DATA FOR THIS EXERCISE:
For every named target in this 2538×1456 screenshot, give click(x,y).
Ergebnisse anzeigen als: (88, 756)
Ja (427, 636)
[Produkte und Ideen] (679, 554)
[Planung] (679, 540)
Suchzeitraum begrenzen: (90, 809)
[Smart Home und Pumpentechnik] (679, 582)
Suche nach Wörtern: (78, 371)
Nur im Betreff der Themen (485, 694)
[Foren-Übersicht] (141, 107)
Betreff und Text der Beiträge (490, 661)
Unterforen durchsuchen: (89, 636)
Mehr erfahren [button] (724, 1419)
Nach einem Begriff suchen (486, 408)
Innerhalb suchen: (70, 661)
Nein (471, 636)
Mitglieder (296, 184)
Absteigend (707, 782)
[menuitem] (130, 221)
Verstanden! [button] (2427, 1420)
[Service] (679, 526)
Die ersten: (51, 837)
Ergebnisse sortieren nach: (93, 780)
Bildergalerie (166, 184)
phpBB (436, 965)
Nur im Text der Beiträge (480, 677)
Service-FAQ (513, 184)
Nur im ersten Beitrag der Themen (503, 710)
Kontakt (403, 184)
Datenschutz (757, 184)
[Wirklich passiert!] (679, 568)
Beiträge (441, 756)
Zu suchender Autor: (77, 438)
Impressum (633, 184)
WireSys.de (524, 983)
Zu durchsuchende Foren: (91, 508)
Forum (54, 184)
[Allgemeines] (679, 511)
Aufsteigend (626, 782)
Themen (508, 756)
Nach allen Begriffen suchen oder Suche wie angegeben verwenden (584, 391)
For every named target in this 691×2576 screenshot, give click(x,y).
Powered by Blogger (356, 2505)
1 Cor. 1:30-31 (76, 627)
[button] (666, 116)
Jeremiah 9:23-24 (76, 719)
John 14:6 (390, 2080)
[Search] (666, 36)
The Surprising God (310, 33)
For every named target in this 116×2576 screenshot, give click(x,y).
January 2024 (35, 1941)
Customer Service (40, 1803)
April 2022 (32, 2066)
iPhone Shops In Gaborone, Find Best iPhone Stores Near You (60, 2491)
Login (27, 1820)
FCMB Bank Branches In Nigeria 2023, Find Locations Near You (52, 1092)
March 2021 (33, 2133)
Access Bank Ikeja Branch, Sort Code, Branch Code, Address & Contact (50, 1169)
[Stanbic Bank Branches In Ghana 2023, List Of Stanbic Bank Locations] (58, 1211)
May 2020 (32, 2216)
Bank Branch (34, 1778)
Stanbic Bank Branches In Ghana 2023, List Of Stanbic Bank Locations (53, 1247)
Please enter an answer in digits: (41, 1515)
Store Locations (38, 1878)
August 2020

PROBLEM DESCRIPTION:
An accurate, complete transcription of the records above is needed.

RESULT OF THIS EXERCISE:
For every named target in this 2538×1456 screenshot, give click(x,y).
Ergebnisse anzeigen als: (88, 756)
Ja (427, 636)
[Produkte und Ideen] (679, 554)
[Planung] (679, 540)
Suchzeitraum begrenzen: (90, 809)
[Smart Home und Pumpentechnik] (679, 582)
Suche nach Wörtern: (78, 371)
Nur im Betreff der Themen (485, 694)
[Foren-Übersicht] (141, 107)
Betreff und Text der Beiträge (490, 661)
Unterforen durchsuchen: (89, 636)
Mehr erfahren [button] (724, 1419)
Nach einem Begriff suchen (486, 408)
Innerhalb suchen: (70, 661)
Nein (471, 636)
Mitglieder (296, 184)
Absteigend (707, 782)
[menuitem] (130, 221)
Verstanden! [button] (2427, 1420)
[Service] (679, 526)
Die ersten: (51, 837)
Ergebnisse sortieren nach: (93, 780)
Bildergalerie (166, 184)
phpBB (436, 965)
Nur im Text der Beiträge (480, 677)
Service-FAQ (513, 184)
Nur im ersten Beitrag der Themen (503, 710)
Kontakt (403, 184)
Datenschutz (757, 184)
[Wirklich passiert!] (679, 568)
Beiträge (441, 756)
Zu suchender Autor: (77, 438)
Impressum (633, 184)
WireSys.de (524, 983)
Zu durchsuchende Foren: (91, 508)
Forum (54, 184)
[Allgemeines] (679, 511)
Aufsteigend (626, 782)
Themen (508, 756)
Nach allen Begriffen suchen oder Suche wie angegeben verwenden (584, 391)
For every named target in this 691×2576 screenshot, give click(x,y).
Powered by Blogger (356, 2505)
1 Cor. 1:30-31 (76, 627)
[button] (666, 116)
Jeremiah 9:23-24 (76, 719)
John 14:6 (390, 2080)
[Search] (666, 36)
The Surprising God (310, 33)
For every named target in this 116×2576 screenshot, give click(x,y).
January 2024 (35, 1941)
Customer Service (40, 1803)
April 2022 (32, 2066)
iPhone Shops In Gaborone, Find Best iPhone Stores Near You (60, 2491)
Login (27, 1820)
FCMB Bank Branches In Nigeria 2023, Find Locations Near You (52, 1092)
March 2021 (33, 2133)
Access Bank Ikeja Branch, Sort Code, Branch Code, Address & Contact (50, 1169)
[Stanbic Bank Branches In Ghana 2023, List Of Stanbic Bank Locations] (58, 1211)
May 2020 (32, 2216)
Bank Branch (34, 1778)
Stanbic Bank Branches In Ghana 2023, List Of Stanbic Bank Locations (53, 1247)
Please enter an answer in digits: (41, 1515)
Store Locations (38, 1878)
August 2020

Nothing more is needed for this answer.